__ZU ERLEDIGENDE AUFGABEN__:
1. Übersetze aus dem Sitzungsprotokoll zur elektronischen Aufenthaltsüberwachung den Satz „Das ist keine neue Überwachungsorgie – so wie es viele sehen –, sondern der Gedanke der Überwachung ist längst in vielen Gesetzen normiert.“ ins Englische.
2. Führe das Sitzungsprotokoll zur elektronischen Aufenthaltsüberwachung im Anschluss an seinen letzten Satz weiter.

__VORLIEGENDER TEXT__:
****************************************
Protokoll der Sitzung vom 24.01.2017

Der Einsatz der elektronischen Aufenthaltsüberwachung sollte für verurteilte Extremisten erweitert und für ausreisepflichtige und andere Gefährder geöffnet werden. Das ist keine neue Überwachungsorgie – so wie es viele sehen –, sondern der Gedanke der Überwachung ist längst in vielen Gesetzen normiert.

Deswegen will ich einen Blick darauf werfen, welche Auflagen und Weisungen die Führungsaufsicht für verurteilte Straftäter verhängen kann. In § 68b des Strafgesetzbuchs finden sich heute schon die Grundlagen dafür, dass bestimmte Personengruppen den Wohn- oder Aufenthaltsort nicht verlassen dürfen, dass bestimmte Personengruppen sich nicht an bestimmten Orten aufhalten dürfen, dass bestimmte Personengruppen Fahrzeuge nicht halten oder führen dürfen, sowie Grundlagen für Kontaktverbote, für Tätigkeitsverbote, für das Verbot, bestimmte Gegenstände zu besitzen, für Residenz- und Meldepflichten, für Alkoholund Suchtmittelverbote oder für die Weisung, sich in eine Behandlung zu begeben. – Das ist die aktuelle Rechtslage zu dem, was heute schon festgelegt werden kann.
****************************************
__VORLIEGENDE ANGABEN__:
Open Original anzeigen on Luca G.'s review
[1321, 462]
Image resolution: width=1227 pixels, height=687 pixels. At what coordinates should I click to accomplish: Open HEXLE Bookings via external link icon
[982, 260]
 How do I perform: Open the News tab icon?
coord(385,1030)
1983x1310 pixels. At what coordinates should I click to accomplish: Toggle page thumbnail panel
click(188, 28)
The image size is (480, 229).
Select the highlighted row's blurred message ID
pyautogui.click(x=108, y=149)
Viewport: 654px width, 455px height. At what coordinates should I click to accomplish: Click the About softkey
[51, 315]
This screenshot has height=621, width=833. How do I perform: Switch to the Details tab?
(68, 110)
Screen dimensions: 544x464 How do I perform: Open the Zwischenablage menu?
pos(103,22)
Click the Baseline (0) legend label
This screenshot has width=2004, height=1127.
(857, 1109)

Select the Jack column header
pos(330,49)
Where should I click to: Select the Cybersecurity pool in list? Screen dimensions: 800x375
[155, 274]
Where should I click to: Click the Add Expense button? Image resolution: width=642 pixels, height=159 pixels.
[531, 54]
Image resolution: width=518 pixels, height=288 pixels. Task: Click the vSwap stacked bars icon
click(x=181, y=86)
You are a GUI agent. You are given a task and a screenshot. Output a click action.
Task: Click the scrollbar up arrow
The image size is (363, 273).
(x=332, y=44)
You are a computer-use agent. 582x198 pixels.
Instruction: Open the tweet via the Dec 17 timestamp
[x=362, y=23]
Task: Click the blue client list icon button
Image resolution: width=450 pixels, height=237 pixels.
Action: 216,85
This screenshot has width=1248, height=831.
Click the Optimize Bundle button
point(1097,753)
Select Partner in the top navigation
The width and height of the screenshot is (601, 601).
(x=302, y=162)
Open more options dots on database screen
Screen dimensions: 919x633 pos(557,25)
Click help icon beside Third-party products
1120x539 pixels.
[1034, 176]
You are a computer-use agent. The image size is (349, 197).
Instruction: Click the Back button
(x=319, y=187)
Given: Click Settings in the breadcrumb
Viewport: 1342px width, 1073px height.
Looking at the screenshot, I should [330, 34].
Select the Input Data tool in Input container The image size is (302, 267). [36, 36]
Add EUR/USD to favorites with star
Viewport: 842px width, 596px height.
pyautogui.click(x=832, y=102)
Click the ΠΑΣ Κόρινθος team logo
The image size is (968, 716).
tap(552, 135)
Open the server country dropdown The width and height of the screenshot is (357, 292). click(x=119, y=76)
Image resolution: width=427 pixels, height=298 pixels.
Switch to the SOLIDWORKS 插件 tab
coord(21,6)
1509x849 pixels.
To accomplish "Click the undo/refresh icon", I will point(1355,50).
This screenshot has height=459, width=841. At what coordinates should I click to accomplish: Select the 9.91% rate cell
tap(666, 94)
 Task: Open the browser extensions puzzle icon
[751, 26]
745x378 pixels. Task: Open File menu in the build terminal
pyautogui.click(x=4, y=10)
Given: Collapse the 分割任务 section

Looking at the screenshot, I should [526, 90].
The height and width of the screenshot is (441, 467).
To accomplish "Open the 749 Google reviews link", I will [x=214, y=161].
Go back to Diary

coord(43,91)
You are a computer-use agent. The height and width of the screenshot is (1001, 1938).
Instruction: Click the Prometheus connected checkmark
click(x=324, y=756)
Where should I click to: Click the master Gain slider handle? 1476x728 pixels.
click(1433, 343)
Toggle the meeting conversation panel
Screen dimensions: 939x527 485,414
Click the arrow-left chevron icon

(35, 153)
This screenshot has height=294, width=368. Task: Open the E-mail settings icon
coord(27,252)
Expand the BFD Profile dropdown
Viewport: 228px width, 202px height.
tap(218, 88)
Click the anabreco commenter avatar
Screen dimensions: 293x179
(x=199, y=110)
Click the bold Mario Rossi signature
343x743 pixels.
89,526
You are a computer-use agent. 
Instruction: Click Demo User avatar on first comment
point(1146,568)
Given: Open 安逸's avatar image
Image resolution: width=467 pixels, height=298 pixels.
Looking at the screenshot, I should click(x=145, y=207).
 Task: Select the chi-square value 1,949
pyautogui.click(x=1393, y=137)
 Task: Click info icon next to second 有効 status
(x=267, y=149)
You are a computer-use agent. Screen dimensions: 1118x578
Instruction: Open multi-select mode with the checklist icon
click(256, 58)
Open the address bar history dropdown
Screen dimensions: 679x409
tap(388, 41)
****************************************
__LÖSUNGEN DER AUFGABEN__:
1. This is not a new surveillance orgy, as many see it; rather, the idea of surveillance has long been codified in many laws.

2.
Sie wissen, dass die Führungsaufsicht nur für verurteilte Straftäter gilt. Ausschließlich bei Sexual- und Gewalttätern kann nach einer vollständigen Haftverbüßung aufgrund von Erkenntnissen im Strafvollzug zusätzlich eine Fußfessel angeordnet werden, um diese Maßnahmen zu kontrollieren. Eine spezielle Personengruppe der Sexual- und Gewalttäter wird also aufgrund von behördlichen Erkenntnissen anders behandelt als andere Sexual- und Gewalttäter, die aufgrund ihres Verhaltens und der darauf basierenden Prognose vorzeitig entlassen werden.

Warum erzähle ich das so ausführlich? Weil es wichtig ist, zu verstehen, dass es schon heute und allein auf Basis von Erkenntnissen über die Person Gefahreneinschätzungen gibt, die das Tragen einer Fußfessel begründen. Inwiefern sind die Gefährder denn anders als die Personen, die ich eben beschrieben habe? Sie sind klassische Gefährder, weil zu befürchten ist, dass sie schlimmste Straftaten begehen. Sie sind Gefährder im Sinne der aktuellen Diskussion, und es wird wohl kaum einen geben, der die Führungsaufsicht

oder die Prognosefähigkeit aufgrund von Erkenntnissen im Strafvollzug infrage stellt.

Solche Überwachungsanordnungen gibt es auch in anderen Bereichen, z. B. im Bereich des Aufenthaltsrechts. Schon heute existiert in § 56 Aufenthaltsgesetz eine strenge Residenz- und Meldepflicht für ausreisepflichtige Ausländer aus Gründen der inneren Sicherheit.

Wir diskutieren also weniger über die Ausweitung der Überwachung als über eine effiziente Vollstreckung der Überwachung, und das macht einen entscheidenden Unterschied. Denn wenn ein ausreisepflichtiger Gefährder die Auflage hat, sich in einer bestimmten Gemeinde oder einem bestimmten Landkreis aufzuhalten, dann ist es den Behörden heute kaum möglich, dies effektiv zu überwachen. Die elektronische Fußfessel kann in solchen Fällen sehr effizient helfen. Davon bin ich überzeugt, meine sehr geehrten Damen und Herren.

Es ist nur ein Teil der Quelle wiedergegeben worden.